4 Jan 2023

How to do Dry January

This is the month of new resolutions and many people’s minds turn to their relationship with alcohol. After the over-indulgence, hangovers, regrets and recriminations of the Christmas season, it is not surprising that opting for a dry month, and possibly using new year abstinence as a stepping-stone to giving up drink altogether, is an obvious choice for many people.

But this simple decision can lead to many manners conundrums and should be approached with tact and sensitivity.

If you are the abstainer, it is quite tempting to make a song and dance about the decision. By proclaiming it to all and sundry you are making yourself a hostage to fortune, who will be reproached for falling off the wagon and dismissed as a lightweight whenever there is a lapse. For some people, creating witnesses to an alcohol-free journey is an effective way of monitoring and managing progress. But beware: trumpeting your decision from the rooftops can look very much like virtue-signalling, and people around you who have no intention of giving up drink may feel guilty and self-indulgent whenever you’re around. This may well lead them to avoid your company and you may find dry January turns into a period of enforced self-isolation, which might make it all the harder to stick to your resolution.

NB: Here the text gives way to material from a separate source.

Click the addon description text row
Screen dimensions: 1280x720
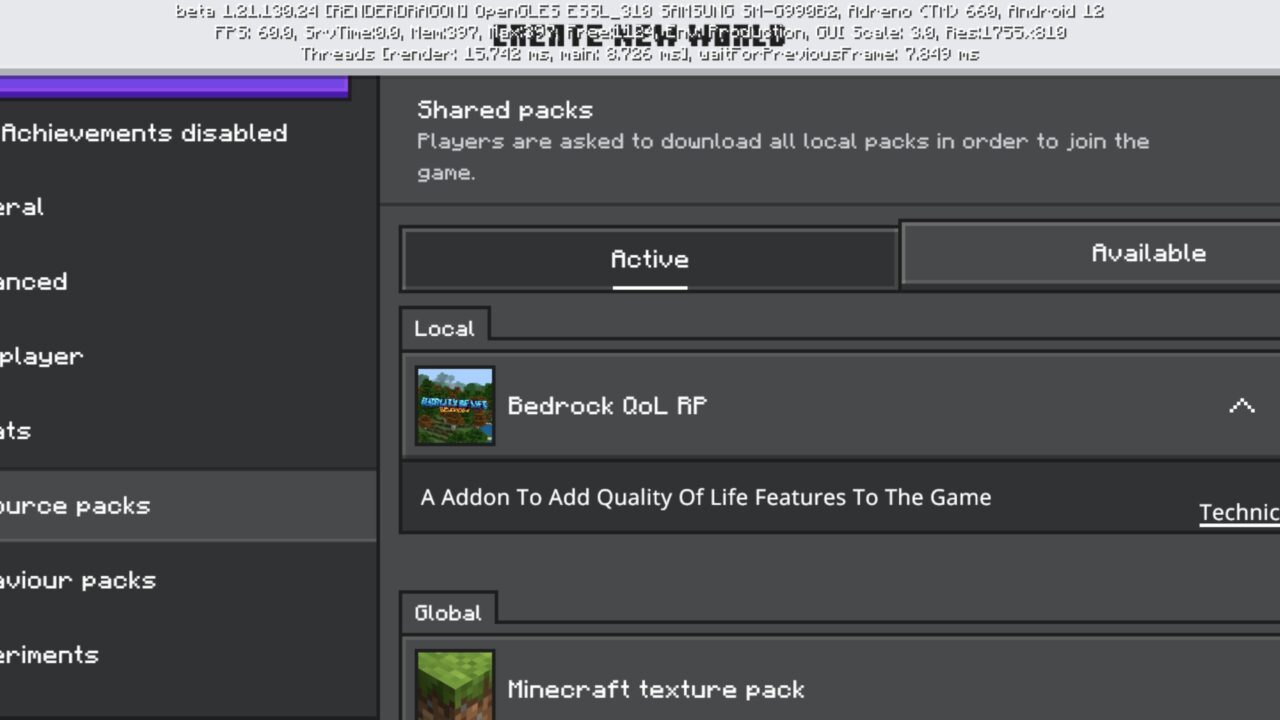705,497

It is preferable, if possible, to be circumspect about your resolution to abstain. Don’t make a fuss when you’re offered alcohol, just discreetly ask for water or a soft drink. If you are challenged, make light of your decision to abstain, don’t turn it into a big production number. That way, you will not become a social pariah, whose sobriety is a living reproach to drinkers everywhere. Don’t take it upon yourself to lecture other people about the benefits of an alcohol-free existence or point out that they’re drinking too much and could benefit from a break. That is their business, not yours.

If you do decide to go for a dry January, you may well be doing it with your spouse or partner. Of course, this will make day to day life much easier, but it may give you a distorted idea about what’s acceptable. While some temporary non-drinkers may eschew hosting social occasions altogether, others embark on a folie à deux, convinced that it is acceptable to invite guests to their house and only offer them soft drinks. While not serving alcohol on cultural or religious grounds must be accepted, in general it is the social norm to look after your guests, anticipate their needs and desires, and make provision to ensure they are met. This means offering, at the minimum, a choice of red or white wine or beer, and not inflicting your own abstinence on other people. If you are unable to do this, you should hold back on hosting social occasions until you are either drinking again or have learnt to tolerate the sight of other people drinking.

Those of us who continue to drink and have no intention of giving up alcohol in January, should stick to our guns, and try not to let other people’s self-discipline undermine our resolve. But we must remember that choosing to drink is entirely our own decision and has no bearing on anybody else. It is all too common for the drinker, when confronted by the abstainer, to become stridently insistent on plying them with unwanted drinks, urging them on with remarks like “a little glass of wine won’t do you any harm”, or accusing them of being party poopers who are spoiling a celebration or big occasion.

It is always inappropriate to question the decision to abstain. On the contrary, you must respect it without interrogating it, and ensure that you are doing your best to facilitate the abstinence. If you are hosting, you must take refusals of alcohol at face value, and offer a range of alcohol-free alternatives to your guest. Ideally, you will have thought about this beforehand and laid in supplies of sparkling mineral water or delicious soft drinks, such as elderflower cordial, as well as providing carafes of tap water. This will mean that you can smoothly make the transition from dispensing alcohol to pouring a soft drink on demand, without having to get water from the tap, or scrutinising the fridge for alternatives. The best you can do is to seamlessly cater for the teetotaller with the minimum of fuss.